RECORDS SHOWN:
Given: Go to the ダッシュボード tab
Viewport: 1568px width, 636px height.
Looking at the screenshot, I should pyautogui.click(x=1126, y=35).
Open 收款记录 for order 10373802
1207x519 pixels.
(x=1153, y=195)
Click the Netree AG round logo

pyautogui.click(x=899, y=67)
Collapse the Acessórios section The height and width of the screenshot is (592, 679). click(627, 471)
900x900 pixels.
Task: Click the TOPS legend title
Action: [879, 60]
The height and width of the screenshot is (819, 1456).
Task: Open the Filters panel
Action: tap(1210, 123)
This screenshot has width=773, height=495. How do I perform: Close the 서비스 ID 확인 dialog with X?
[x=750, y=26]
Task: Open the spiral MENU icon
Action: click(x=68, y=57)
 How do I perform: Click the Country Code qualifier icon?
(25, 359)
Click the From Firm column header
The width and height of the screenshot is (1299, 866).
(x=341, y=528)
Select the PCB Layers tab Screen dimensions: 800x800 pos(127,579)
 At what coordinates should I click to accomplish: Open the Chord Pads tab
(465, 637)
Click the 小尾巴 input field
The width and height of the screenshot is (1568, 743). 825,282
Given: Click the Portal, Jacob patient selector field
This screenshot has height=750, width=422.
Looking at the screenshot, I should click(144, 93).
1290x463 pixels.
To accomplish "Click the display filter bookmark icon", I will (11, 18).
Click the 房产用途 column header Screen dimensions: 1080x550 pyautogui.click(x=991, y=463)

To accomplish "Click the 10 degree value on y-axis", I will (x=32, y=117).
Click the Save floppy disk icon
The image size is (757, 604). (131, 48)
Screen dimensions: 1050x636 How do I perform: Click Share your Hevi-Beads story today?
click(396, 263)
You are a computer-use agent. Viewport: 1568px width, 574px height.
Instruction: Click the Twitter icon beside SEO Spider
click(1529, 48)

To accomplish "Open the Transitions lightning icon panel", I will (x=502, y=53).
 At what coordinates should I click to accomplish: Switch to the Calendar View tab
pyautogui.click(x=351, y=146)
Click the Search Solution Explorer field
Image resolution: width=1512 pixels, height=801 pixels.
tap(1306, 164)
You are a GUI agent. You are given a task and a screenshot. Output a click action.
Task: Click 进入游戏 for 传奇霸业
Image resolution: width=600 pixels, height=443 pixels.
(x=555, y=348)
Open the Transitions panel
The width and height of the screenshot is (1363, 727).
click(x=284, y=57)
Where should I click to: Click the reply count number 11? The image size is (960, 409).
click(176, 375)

TASK DETAILS: Could you reproduce every record above exactly as it stands?

TASK RESULT:
Given: Go to the ダッシュボード tab
Viewport: 1568px width, 636px height.
Looking at the screenshot, I should pyautogui.click(x=1126, y=35).
Open 收款记录 for order 10373802
1207x519 pixels.
(x=1153, y=195)
Click the Netree AG round logo

pyautogui.click(x=899, y=67)
Collapse the Acessórios section The height and width of the screenshot is (592, 679). click(627, 471)
900x900 pixels.
Task: Click the TOPS legend title
Action: [879, 60]
The height and width of the screenshot is (819, 1456).
Task: Open the Filters panel
Action: tap(1210, 123)
This screenshot has width=773, height=495. How do I perform: Close the 서비스 ID 확인 dialog with X?
[x=750, y=26]
Task: Open the spiral MENU icon
Action: click(x=68, y=57)
 How do I perform: Click the Country Code qualifier icon?
(25, 359)
Click the From Firm column header
The width and height of the screenshot is (1299, 866).
(x=341, y=528)
Select the PCB Layers tab Screen dimensions: 800x800 pos(127,579)
 At what coordinates should I click to accomplish: Open the Chord Pads tab
(465, 637)
Click the 小尾巴 input field
The width and height of the screenshot is (1568, 743). 825,282
Given: Click the Portal, Jacob patient selector field
This screenshot has height=750, width=422.
Looking at the screenshot, I should click(144, 93).
1290x463 pixels.
To accomplish "Click the display filter bookmark icon", I will (11, 18).
Click the 房产用途 column header Screen dimensions: 1080x550 pyautogui.click(x=991, y=463)

To accomplish "Click the 10 degree value on y-axis", I will (x=32, y=117).
Click the Save floppy disk icon
The image size is (757, 604). (131, 48)
Screen dimensions: 1050x636 How do I perform: Click Share your Hevi-Beads story today?
click(396, 263)
You are a computer-use agent. Viewport: 1568px width, 574px height.
Instruction: Click the Twitter icon beside SEO Spider
click(1529, 48)

To accomplish "Open the Transitions lightning icon panel", I will (x=502, y=53).
 At what coordinates should I click to accomplish: Switch to the Calendar View tab
pyautogui.click(x=351, y=146)
Click the Search Solution Explorer field
Image resolution: width=1512 pixels, height=801 pixels.
tap(1306, 164)
You are a GUI agent. You are given a task and a screenshot. Output a click action.
Task: Click 进入游戏 for 传奇霸业
Image resolution: width=600 pixels, height=443 pixels.
(x=555, y=348)
Open the Transitions panel
The width and height of the screenshot is (1363, 727).
click(x=284, y=57)
Where should I click to: Click the reply count number 11? The image size is (960, 409).
click(176, 375)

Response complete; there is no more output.